◆ EXERCISE BRIEF: Every line of the listing below should come back exactly as written, with no images.

═══ SOURCE RECORDS ═══

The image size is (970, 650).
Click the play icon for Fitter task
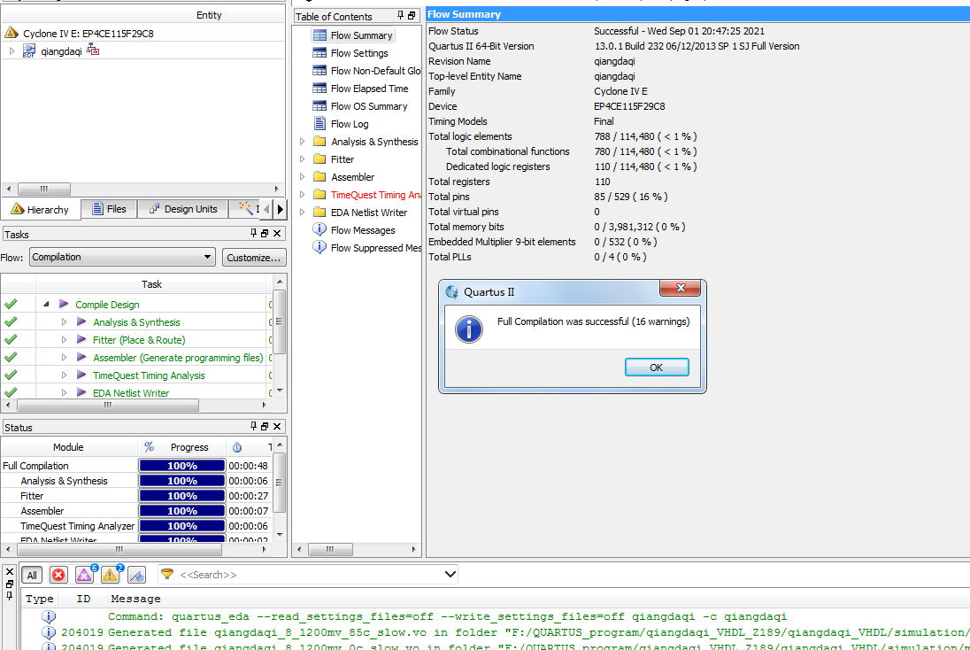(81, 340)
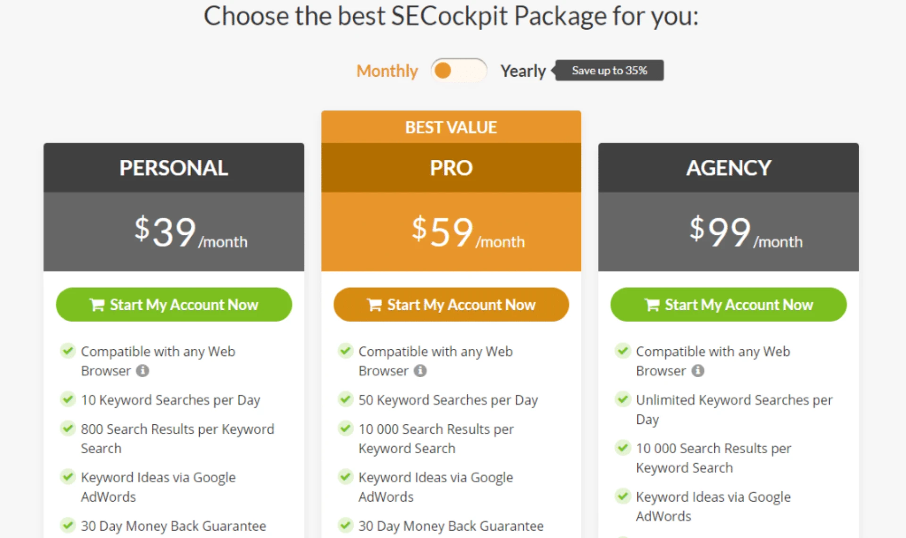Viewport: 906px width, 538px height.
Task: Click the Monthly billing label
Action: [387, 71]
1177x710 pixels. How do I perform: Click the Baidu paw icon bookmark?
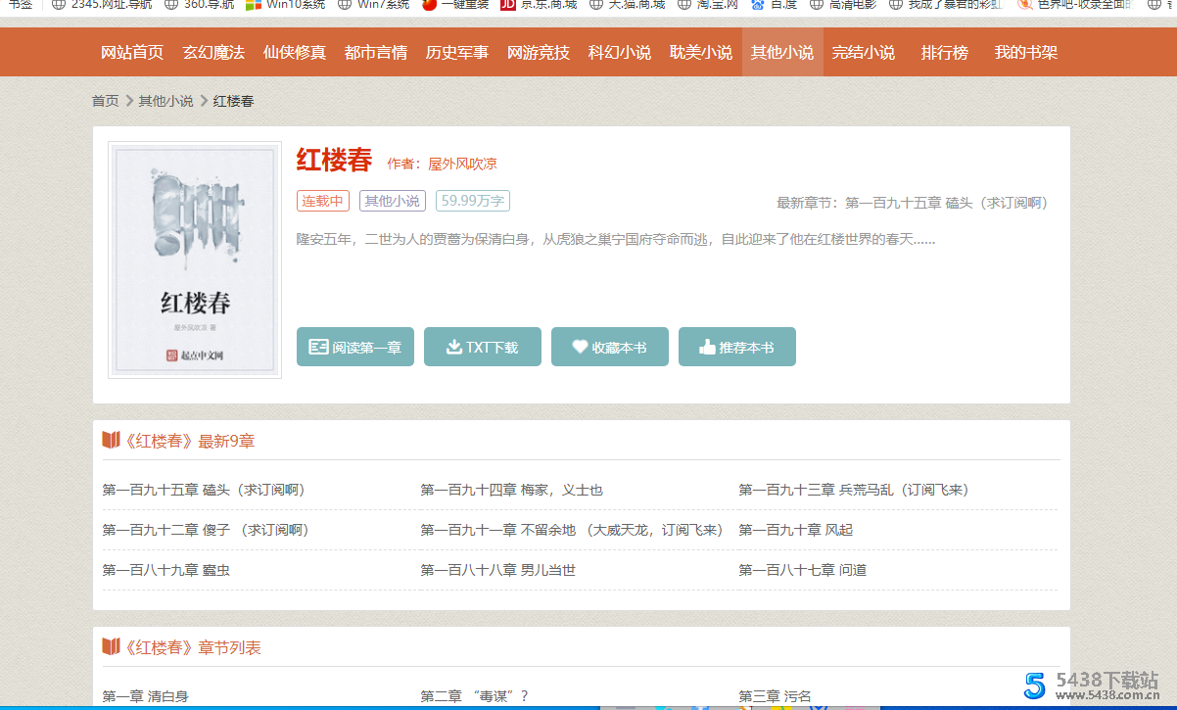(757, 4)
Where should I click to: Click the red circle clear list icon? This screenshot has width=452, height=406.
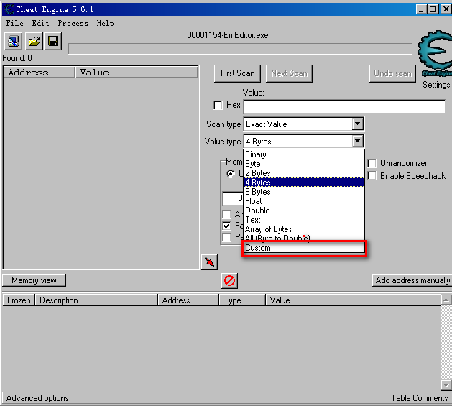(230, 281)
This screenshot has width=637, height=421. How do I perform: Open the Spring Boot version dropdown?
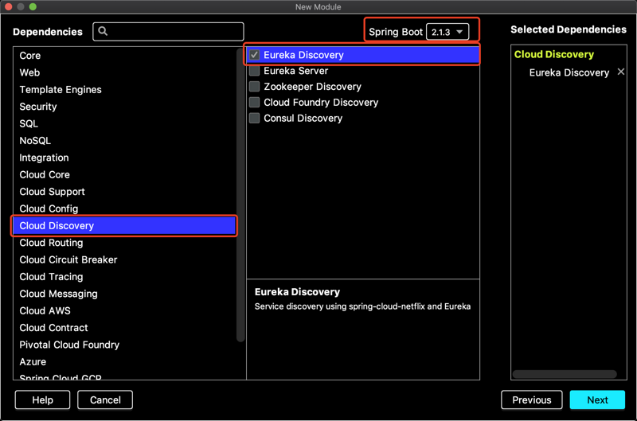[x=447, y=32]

═══

◆ TASK SOLUTION:
The image size is (970, 650).
Click the play icon for Fitter task
(81, 340)
Viewport: 906px width, 538px height.
Task: Click the Monthly billing label
Action: [387, 71]
1177x710 pixels. How do I perform: Click the Baidu paw icon bookmark?
(757, 4)
Where should I click to: Click the red circle clear list icon? This screenshot has width=452, height=406.
(230, 281)
This screenshot has width=637, height=421. How do I perform: Open the Spring Boot version dropdown?
[x=447, y=32]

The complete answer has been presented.